In its first incarnation, “Russian Doll” felt as close to complete as any TV show ever gets. With those first eight episodes, delving deep into the minds of jaded New Yorkers Nadia (Natasha Lyonne) and Alan (Charlie Barnett) and back out again, creators Lyonne, Amy Poehler, and Leslye Headland had achieved something truly heady, unnerving, and spectacular. It’s rare for a show half as ambitious, or willing to throw itself at the wall over and over again to see if it sticks, to find a way to satisfactorily wrap itself up. But this one did, in a finale as unforgettable as it was triumphant. And yet three years later, here comes a Season 2 for a show that once felt as perfectly contained a miracle as TV ever gets. Why should the show go back and mess with a story that already felt so complete?

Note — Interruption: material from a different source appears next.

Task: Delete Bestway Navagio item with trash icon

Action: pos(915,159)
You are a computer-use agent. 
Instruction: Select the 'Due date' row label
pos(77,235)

That very question, as it turns out, lies at the heart of the improbable second season of “Russian Doll,” premiering April 20. It’s hard to talk about it without revealing even a hint of the spoilers that Netflix has deemed verboten, but for Nadia and Alan, I’ll do my best.

After the first season depicted a brutal kind of limbo in which Nadia and Alan can’t stop dying and coming back to life on her 36th birthday, the second opens a few weeks shy of her 40th. Materially, not much seems to have changed: Nadia is still chain-smoking her way around the East Village; Maxine (Greta Lee) is still elevating the art of daytime eye makeup; Alan is still adhering to a strict schedule, albeit this time with a steady stream of blind dates. Even Horse (Brendon Sexton III), the Tompkins Square resident who once haunted Nadia’s many deaths, continues to linger around the periphery of her life. But Nadia’s godmother Ruth (Elizabeth Ashley) is also on the decline — and as much as Nadia tries to pretend otherwise, time is running out.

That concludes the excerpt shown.